The modern-day Zozobra celebrations require hundreds of volunteers, and Sandoval says a team of artists is involved in fashioning the giant malevolent puppet. But they're still working with the same frame Shuster invented back in 1930. Sandoval says that the team has only slightly enlarged the frame, and they've incorporated braces to make it safer.

But at the end of the day, it's still literally Shuster's invention.

"I think of myself as a pretty creative guy, and I've had to MacGyver things on Zozobra," says Sandoval. "But if someone came to me and said, 'How would you create a 3-D human head?' I don't think I would've created a center post and then put all of these interesting trapezoids at different places to create the profile. He jotted this down in just a few seconds of thinking it."

Sandoval has been involved with Zozobra since he was 6 years old (he's now 49); he says he promised Harold Gans, the longtime maker of Zozobra's face and the puppet's voice, that he would get the tradition through its 100th anniversary. Gans, in turn, had promised Shuster he would run Zozobra in perpetuity.

The tradition weathered a tragedy in the '90s, Sandoval says, and it faced another hard juncture in 2020 due to COVID. After many hard discussions, Zozobra was held in seclusion and televised on KOAT, and people were encouraged to send glooms electronically. The result, Sandoval says, was kismet: Zozobra reached an international audience for the first time.

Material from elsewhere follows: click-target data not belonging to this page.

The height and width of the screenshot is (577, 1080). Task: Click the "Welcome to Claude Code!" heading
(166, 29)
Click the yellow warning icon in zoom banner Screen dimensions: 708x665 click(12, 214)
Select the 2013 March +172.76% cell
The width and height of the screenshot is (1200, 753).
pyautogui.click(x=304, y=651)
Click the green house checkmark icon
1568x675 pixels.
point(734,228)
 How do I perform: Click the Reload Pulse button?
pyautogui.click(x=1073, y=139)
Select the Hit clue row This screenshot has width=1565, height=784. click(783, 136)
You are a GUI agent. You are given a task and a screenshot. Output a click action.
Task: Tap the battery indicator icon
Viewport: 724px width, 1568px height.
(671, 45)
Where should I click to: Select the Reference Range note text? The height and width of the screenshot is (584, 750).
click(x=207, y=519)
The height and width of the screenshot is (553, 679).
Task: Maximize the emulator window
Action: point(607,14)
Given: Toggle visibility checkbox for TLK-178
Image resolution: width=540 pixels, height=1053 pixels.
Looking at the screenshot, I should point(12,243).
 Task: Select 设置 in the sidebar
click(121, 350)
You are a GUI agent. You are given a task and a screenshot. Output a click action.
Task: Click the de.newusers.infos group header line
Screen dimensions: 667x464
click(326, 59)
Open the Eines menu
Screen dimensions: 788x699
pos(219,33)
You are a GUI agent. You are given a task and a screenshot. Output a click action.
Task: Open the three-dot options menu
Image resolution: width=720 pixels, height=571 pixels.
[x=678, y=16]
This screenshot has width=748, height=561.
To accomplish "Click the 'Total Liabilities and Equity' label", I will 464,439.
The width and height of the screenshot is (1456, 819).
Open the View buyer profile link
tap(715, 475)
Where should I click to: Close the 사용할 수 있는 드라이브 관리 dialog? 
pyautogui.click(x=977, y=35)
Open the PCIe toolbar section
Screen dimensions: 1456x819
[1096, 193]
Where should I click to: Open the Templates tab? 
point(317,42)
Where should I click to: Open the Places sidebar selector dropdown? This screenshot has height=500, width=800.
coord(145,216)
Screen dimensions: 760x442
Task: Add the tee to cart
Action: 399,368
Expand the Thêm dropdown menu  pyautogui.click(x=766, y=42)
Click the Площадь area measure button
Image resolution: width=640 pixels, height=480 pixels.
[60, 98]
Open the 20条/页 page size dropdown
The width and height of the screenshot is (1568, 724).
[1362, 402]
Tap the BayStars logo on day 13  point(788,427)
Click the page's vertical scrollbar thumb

"People from all over the world tuned in, and we started taking Glooms electronically," he says of the 2020 ceremony. "When you submit a Gloom electronically, we literally print them out, put them inside Zozobra and make sure they get burned. But being televised and on the internet during COVID was explosive for us in terms of popularity. What's interesting is now we've had people come back to us and say, 'Oh, you're the original Burning Man.'"

In the end, whether Zozobra is known internationally or not, the tradition is "very Santa Fe." Originally, Shuster's goal was to banish the gloom of his immediate social circle, and then he took on the role of eradicating the fears and anxieties of the entire community. It was all in good fun, and even today, Sandoval says, the symbolism is right on the nose.

"This monster of our own making is going to consume us," he says. "What's so beautiful about the story is just as we created Zozobra, there's another part of us as human beings. When we're selfless, when we're good to each other, when we do the right thing, when we tell the truth, that energy we put into the ecos and that creates the Fire Spirit. We now materialize this Fire Spirit and through the goodwill of the people of Santa Fe, we are able to battle and it's a David versus Goliath battle. It's good versus evil, this timeless thing, and we're able to renew our community through this ritual of fire. I think no human being around the world can refuse that when they understand what Zozobra is about."